U.S. Chamber of Commerce urges Super Committee to strike "grand bargain." The Hill: "...the Chamber urged the group to overhaul the tax code while undertaking a fundamental reform of entitlements. But in its statement, the Chamber was silent on the controversial question of whether any revenue should be increased in a big deal, but it did lay out other guidance for how tax reform could be completed."
GOP Rep. Vern Buchanan calls for Super Committee proceedings to be public. Politico: "I introduced legislation Aug. 5 requiring the supercommittee’s work be done in full public view ... Moving the biggest deficit reduction package ever created through the legislative process in full view of the public is an opportunity within our reach. Let’s seize it."
Defense Sec. Panetta keeps up pressure for deal to avoid triggering automatic military cuts. AP: "This kind of massive cut across the board, which would literally double the number of cuts that we're confronting, that would have devastating effects on our national defense; it would have devastating effects on certainly the State Department."
Breakfast Sides
Bank of America considering concession in foreclosure fraud talks. Bloomberg: "Bank of America Corp. may settle a state and federal probe of foreclosure practices in a deal that lets New York proceed with an inquiry into securitizations ... Bank of America executives, concerned that a delay in resolving the case is hurting the firm’s stock, are open to a deal that would resolve most of it, even if some mortgage investigations continue..."

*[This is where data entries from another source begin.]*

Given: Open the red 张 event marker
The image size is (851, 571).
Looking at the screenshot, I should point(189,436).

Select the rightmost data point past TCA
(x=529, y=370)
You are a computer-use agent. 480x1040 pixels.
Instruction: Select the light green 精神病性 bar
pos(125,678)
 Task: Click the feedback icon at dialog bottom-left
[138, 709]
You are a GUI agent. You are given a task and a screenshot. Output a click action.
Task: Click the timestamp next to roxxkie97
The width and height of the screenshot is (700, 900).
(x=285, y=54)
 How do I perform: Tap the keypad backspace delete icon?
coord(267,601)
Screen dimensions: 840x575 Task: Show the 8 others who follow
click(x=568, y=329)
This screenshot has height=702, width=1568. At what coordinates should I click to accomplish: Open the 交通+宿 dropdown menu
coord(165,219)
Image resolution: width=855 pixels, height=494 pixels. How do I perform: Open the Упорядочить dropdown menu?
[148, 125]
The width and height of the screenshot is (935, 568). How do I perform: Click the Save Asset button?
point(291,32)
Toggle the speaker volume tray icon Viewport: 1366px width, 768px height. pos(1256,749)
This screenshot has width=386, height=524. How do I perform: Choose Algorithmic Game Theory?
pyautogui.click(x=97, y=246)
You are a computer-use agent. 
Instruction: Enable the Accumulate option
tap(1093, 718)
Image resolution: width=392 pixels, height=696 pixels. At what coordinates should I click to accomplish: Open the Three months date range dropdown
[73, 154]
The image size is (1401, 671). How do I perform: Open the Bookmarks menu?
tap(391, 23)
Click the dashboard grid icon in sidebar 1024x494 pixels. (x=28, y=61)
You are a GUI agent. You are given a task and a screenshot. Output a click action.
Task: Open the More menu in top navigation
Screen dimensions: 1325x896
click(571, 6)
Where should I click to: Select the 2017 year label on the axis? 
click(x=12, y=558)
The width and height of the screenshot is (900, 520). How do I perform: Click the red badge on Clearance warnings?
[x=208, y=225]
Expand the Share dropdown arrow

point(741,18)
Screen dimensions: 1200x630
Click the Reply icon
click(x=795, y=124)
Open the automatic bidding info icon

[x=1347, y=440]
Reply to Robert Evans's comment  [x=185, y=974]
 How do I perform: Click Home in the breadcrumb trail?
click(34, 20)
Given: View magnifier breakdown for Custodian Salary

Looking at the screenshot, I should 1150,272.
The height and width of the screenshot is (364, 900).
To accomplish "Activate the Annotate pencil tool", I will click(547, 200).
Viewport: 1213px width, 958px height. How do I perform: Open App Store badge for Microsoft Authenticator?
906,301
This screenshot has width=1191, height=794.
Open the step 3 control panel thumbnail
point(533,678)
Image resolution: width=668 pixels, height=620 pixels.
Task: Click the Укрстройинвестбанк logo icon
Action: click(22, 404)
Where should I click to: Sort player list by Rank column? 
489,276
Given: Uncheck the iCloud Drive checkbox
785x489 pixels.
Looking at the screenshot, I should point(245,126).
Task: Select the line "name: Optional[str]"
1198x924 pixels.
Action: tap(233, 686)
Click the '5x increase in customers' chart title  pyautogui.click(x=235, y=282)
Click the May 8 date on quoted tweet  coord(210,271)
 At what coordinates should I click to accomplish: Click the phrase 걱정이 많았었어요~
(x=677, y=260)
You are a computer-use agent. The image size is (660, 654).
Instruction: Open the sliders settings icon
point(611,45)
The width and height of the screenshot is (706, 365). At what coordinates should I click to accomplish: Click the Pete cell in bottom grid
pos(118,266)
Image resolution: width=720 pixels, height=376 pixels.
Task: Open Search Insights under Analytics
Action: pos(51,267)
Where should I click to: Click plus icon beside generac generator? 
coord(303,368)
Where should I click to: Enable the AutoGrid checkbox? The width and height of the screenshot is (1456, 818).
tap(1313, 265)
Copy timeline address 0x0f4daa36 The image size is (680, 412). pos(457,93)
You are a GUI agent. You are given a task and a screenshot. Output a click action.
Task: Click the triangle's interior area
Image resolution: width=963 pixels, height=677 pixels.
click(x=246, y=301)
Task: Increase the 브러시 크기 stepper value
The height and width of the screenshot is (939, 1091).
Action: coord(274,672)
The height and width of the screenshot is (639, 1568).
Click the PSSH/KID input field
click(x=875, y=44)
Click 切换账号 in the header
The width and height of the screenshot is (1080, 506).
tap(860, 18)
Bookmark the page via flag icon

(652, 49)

Rising protests against President's immigration enforcement program. NYT: "A program that is central to President Obama’s immigration enforcement strategy has drawn protests by Latino and immigrant organizations in six cities in the last two days ... Under Secure Communities, fingerprints of anyone booked into jail by the state and local police are sent to the F.B.I. for criminal checks — long a routine practice — and also to the Department of Homeland Security, which records immigration violations. Immigration agents decide whether to detain noncitizens signaled by fingerprint matches ... Gregory Chen, director of advocacy for the lawyers’ association, said his office was deluged with responses. 'Department of Homeland Security practices have ushered in a sea change in who is being deported, and our attorneys have literally been flooded with people coming in to their offices who have been picked up by local police for small time stuff,' Mr. Chen said..."
Democrats hold WI state Senate seats in last two recalls elections reports NYT.
FL Supreme Court delivers setback to Gov. Scott. NYT: "The Florida Supreme Court concluded that Mr. Scott 'overstepped his constitutional authority' and 'violated the separation of powers' when he suspended all proposed rules until he could review and approve them. It was the governor’s first executive order."